Casanova Corina · Graubünden · 2009-03-09
Wortprotokoll
Die Regelungen in den Mitgliedstaaten des Europarates tragen den nationalen politischen Besonderheiten mit verschiedensten gesetzgeberischen Lösungen Rechnung. So sind etwa ein halbes Dutzend Staaten des Europarates Bundesstaaten, und abgesehen von Italien und dem Fürstentum Liechtenstein sind Sachabstimmungen in den Mitgliedstaaten des Europarates bisher Ausnahmen.
Die Transparenzregeln beziehen sich in aller Regel primär oder ausnahmslos auf Wahlen. Föderalismus und direkte Demokratie prägen die Schweiz. Parteien einer Transparenzpflicht unterstellen zu wollen wird problematisch bleiben, solange nicht auch Initiativ- und Referendumskomitees denselben Regeln unterworfen werden. Bekanntlich können Referenden in der Schweiz bis jetzt auch durch andere politische Akteure als Parteien, ja sogar spontan und anonym lanciert werden. Dafür Transparenzregeln schaffen zu wollen bedeutet zugleich, viele gewachsene Freiheiten anzutasten. Ob solche Transparenzregeln in der Schweiz mehrheitsfähig sind, wird in der Referendumsdemokratie unter Umständen nicht einmal das Parlament, sondern letztlich das Volk entscheiden.

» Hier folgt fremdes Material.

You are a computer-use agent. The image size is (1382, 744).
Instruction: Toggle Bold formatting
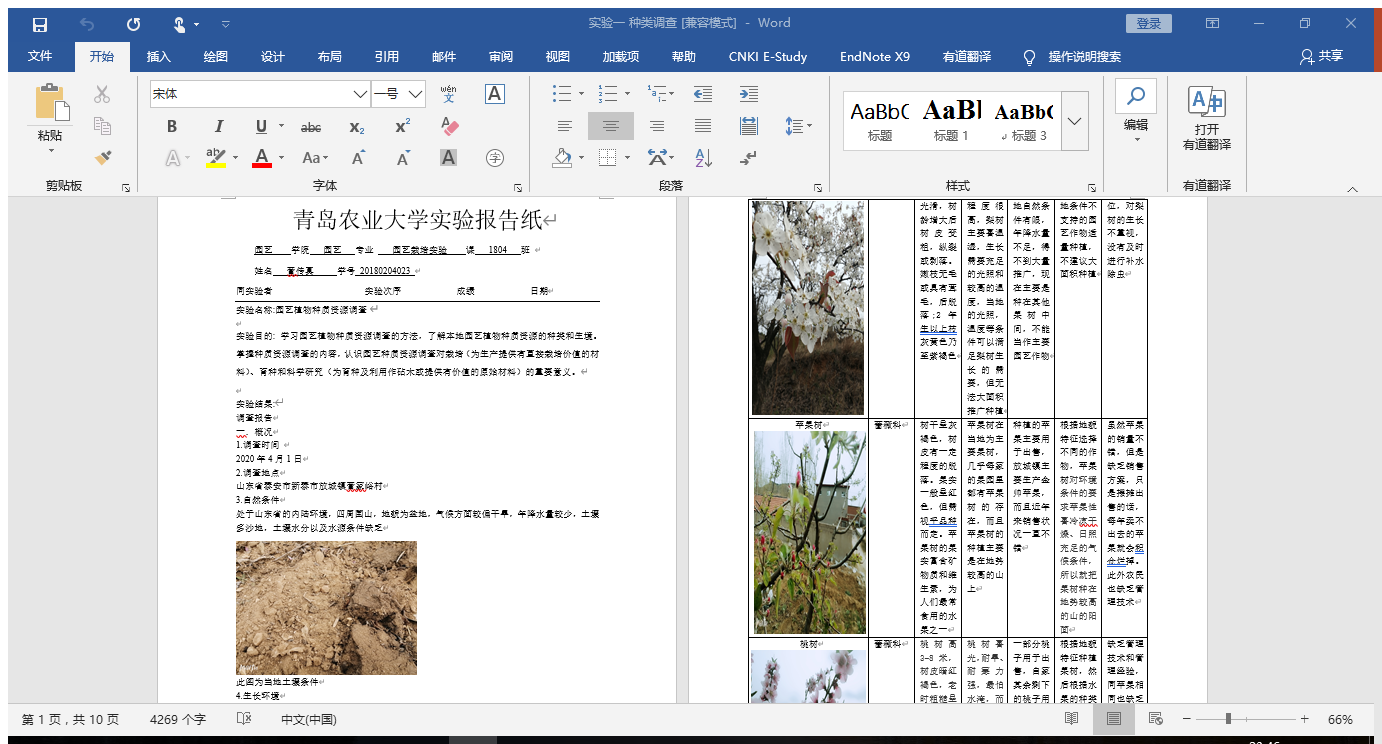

Normen, die nicht kontrollierbar sind, nützen kaum etwas. Ob alle vier bis fünf Jahre eine Wahl zu überwachen ist oder ob alle drei Monate zwei bis vier Volksabstimmungen durchzuführen sind, ist nicht das Gleiche. Der Föderalismus zeigt sich darin, dass auf kantonaler Ebene zwei Stände Transparenznormen für die Parteienfinanzierung geschaffen haben, nämlich Tessin und Genf. Im Bundesstaat verfügen Gliedstaaten über eine signifikante Organisationsautonomie, die auch unterschiedliche Regelungen zur Transparenz der Parteienfinanzierung umfasst. Bei der Evaluation durch Greco wird die Schweiz daher die Charakteristika ihres politischen Systems darlegen müssen. Dabei wird sie insbesondere darauf hinweisen können, dass die zahlreichen Versuche einer Regelung der Finanzierung politischer Parteien im Parlament niemals eine mehrheitsfähige Lösung hervorzubringen vermochten. Auf der Grundlage der ersten Greco-Evaluationen zum Thema erscheint es verfrüht, bereits zu beurteilen, wie viele Empfehlungen unserem Land vorgelegt werden könnten, welcher Natur sie sind und wie schwierig ein abstinenter Alleingang im Europarat auf die Dauer werden könnte.